COVID-19 and blood group
Since the start of the global pandemic, scientists have been working to determine what particular factors increase a person's likelihood of becoming infected with SARS-CoV-2, and what factors contribute to the clinical variability observed in COVID-19 patients.
One area of focus has been the potential influence of blood group. "There are a few clinical correlative studies that suggest blood group A individuals may be more likely to not only get infected with the virus, but may also experience a more severe disease course," says Dr Sean Stowell, associate professor of pathology at Brigham and Women's Hospital. Stowell is the lead researcher of a new study published in Blood Advances that adds to this body of work.1
SARS-CoV-2 entry into human cells is mediated by a protein on the viral surface known as the spike protein. This protein binds to the human receptor angiotensin-converting enzyme 2 (ACE2) via the virus's receptor binding domain (RBD).
The RBD is the focus of Stowell and colleagues’ latest research, he explains: "The blood group A antigen is a carbohydrate structure, and the RBD of SARS-CoV-2 possesses sequence similarity to an ancient family of carbohydrate binding proteins – called galectins – which we have previously demonstrated bind to blood group antigens. We sought to determine whether the receptor responsible for SARS-CoV-2 viral entry may directly engage the blood group A antigen."
What are blood group antigens?
Blood group antigens are either sugars or proteins that are attached to different components of the red blood cell membrane. The types of blood group antigens that present on your red blood cells determine your blood group. For example, blood group ABO antigens are sugars, whereas the blood group Rh antigens are proteins.
Their role is largely unknown, and science has not found any detrimental effects caused by their absence. However, they are incredibly important to consider in the context of blood transfusions, because any antigens that are not "self-antigens" – i.e., from a donor – can trigger unwanted immune responses. That's why donor blood must be cross-matched before it is administered to a recipient.
The scientists used a microarray that was populated with distinct types of blood group antigens to determine whether the RBD of SARS-CoV-2 may prefer blood group A. "This would provide a possible explanation for clinical observations of an association between blood group status and infectious risk," Stowell says.

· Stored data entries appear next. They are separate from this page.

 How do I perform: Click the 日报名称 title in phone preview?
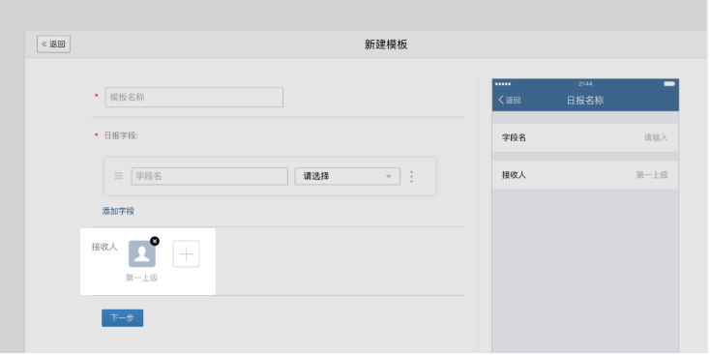[585, 100]
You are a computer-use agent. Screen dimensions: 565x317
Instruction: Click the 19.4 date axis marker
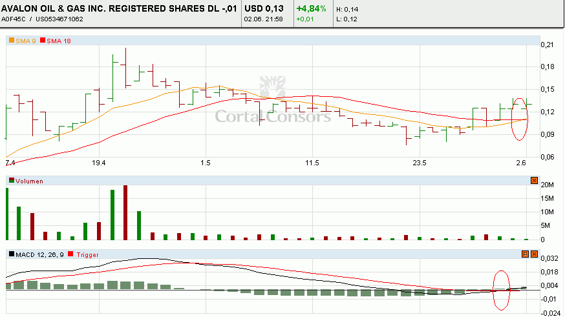pos(99,162)
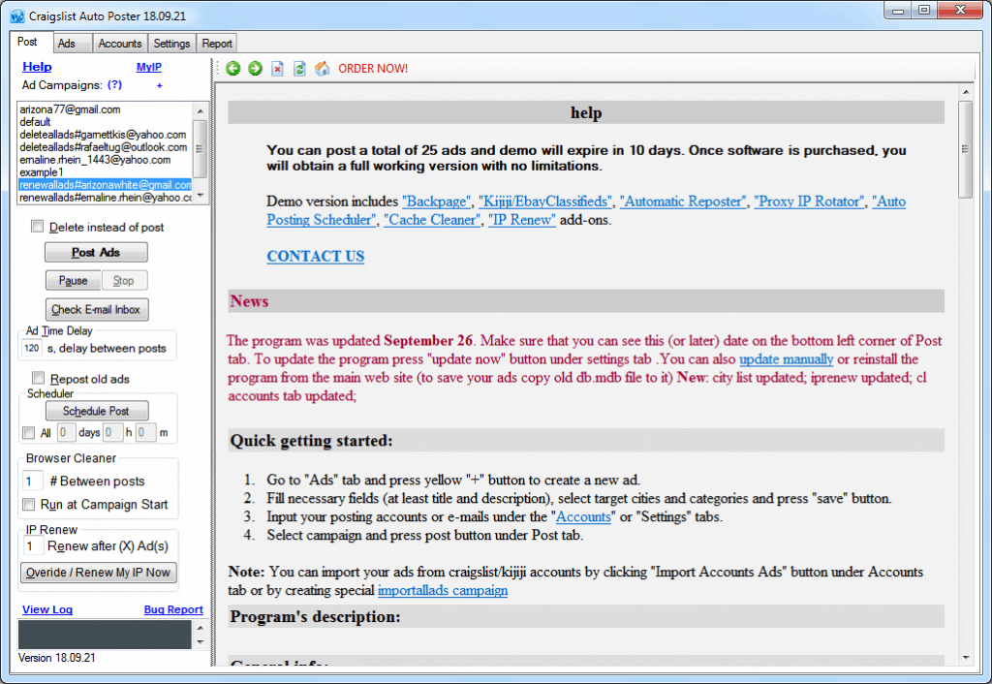The width and height of the screenshot is (992, 684).
Task: Open the CONTACT US link
Action: click(x=314, y=256)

SARS-CoV-2 RBD binds preferentially to blood group A antigens
The scientists discovered that the RBD of SARS-CoV-2 showed preference for binding to blood group A antigens on respiratory cells, not red blood cells. This finding was only applicable to blood group A. The RBD did not show preference for binding to any other blood group antigens found on respiratory or red blood cells.
When asked about the potential impact of this data in understanding COVID-19 susceptibility, Stowell said, "It is possible that the ability of the RBD to bind to the blood group A specifically found on respiratory epithelial cells may facilitate viral adherence following initial exposure or actual cellular infection. However, additional studies are certainly needed to define the possible influence of blood group A on actual SARS-CoV-2 infection."

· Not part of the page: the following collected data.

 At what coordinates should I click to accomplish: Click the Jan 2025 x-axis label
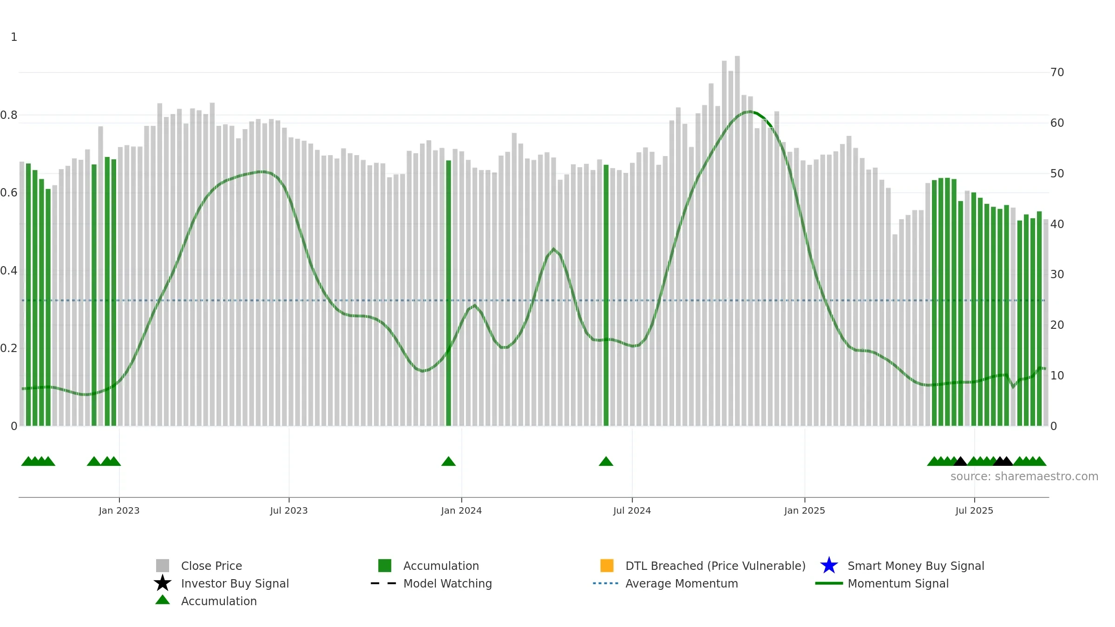click(x=805, y=510)
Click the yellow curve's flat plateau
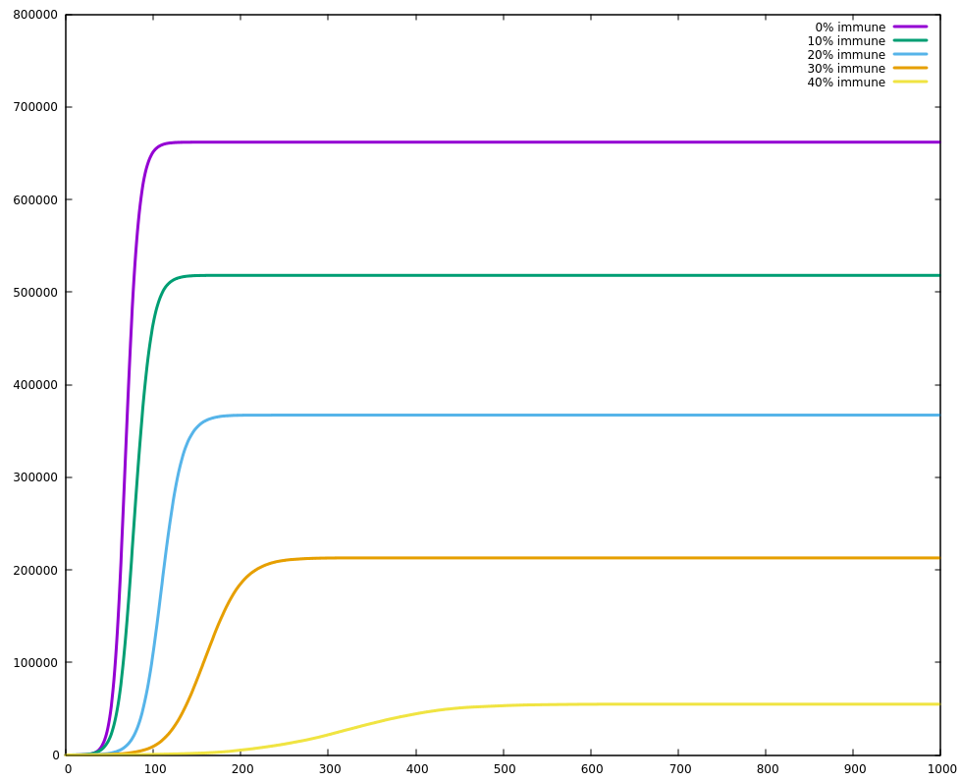This screenshot has width=961, height=782. (x=736, y=704)
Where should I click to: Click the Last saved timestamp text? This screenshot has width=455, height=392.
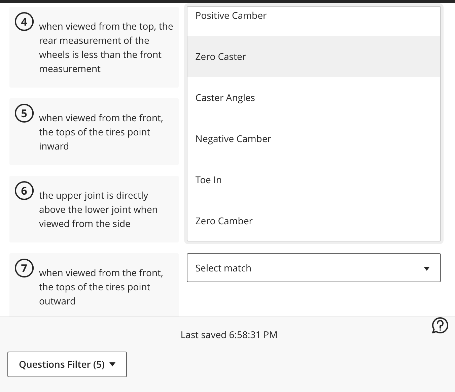(x=229, y=335)
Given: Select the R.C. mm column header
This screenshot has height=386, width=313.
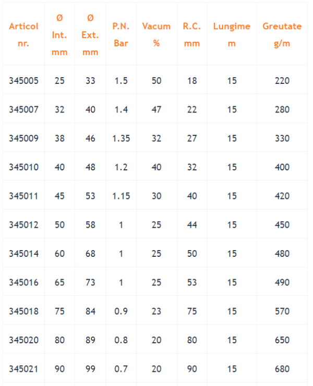Looking at the screenshot, I should (x=192, y=35).
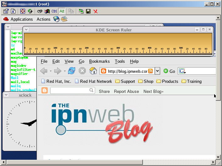
Task: Open the Red Hat Applications menu
Action: tap(18, 19)
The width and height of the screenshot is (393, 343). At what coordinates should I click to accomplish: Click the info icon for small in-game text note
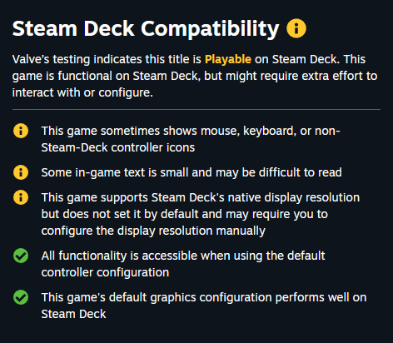click(21, 172)
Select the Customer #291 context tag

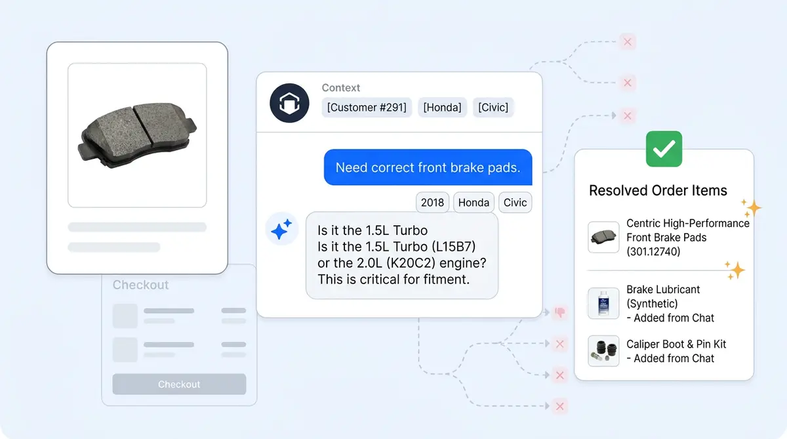[367, 107]
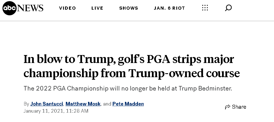Click the January 11, 2021 timestamp
The width and height of the screenshot is (274, 122).
click(56, 111)
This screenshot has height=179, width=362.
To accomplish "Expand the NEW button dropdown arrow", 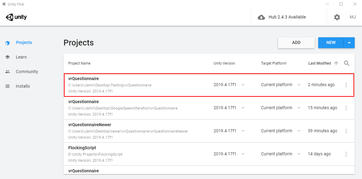I will (x=349, y=43).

Stowell and colleagues also explored whether the RBD of SARS-CoV, a related coronavirus that caused the severe acute respiratory syndrome outbreak in 2003, demonstrated any interesting interactions with blood group antigens. "We found the same phenomenon. The RBD of SARS-CoV preferentially bound to the blood group A uniquely expressed on respiratory epithelial cells. This was particularly interesting, as prior reports had likewise observed an association between blood group A and SARS-CoV infection," says Stowell.
Of course, we cannot change our blood type – it is inherited. So how might these study results be utilized? Stowell says that, if interactions with blood group antigens indeed influence risk of infection, therapeutic or prevention approaches that leverage the blood group antigen (or similar structures) could be used to reduce – or prevent – SARS-CoV-2 infection.
It's important to note that the study simply examined binding of the critical domain, the RBD, to synthesized carbohydrate blood group antigens presented in a microarray format. "While this approach provides a more definitive way to examine the fine specificity of the RBD toward distinct blood group types, studies actually examining SARS-CoV-2 infection of respiratory cells isolated from blood group A, B or O individuals are needed to truly define the influence of these antigens on infectious risk," says Stowell.
The next steps for the research team are to extend their work to look at cells that express various types of blood group antigens. "These studies are currently underway, and we hope will provide more insight into how blood group A antigen engagement may influence SARS-CoV-2 infection," Stowell concludes.
Sean Stowell was speaking to Molly Campbell, Science Writer for Technology Networks.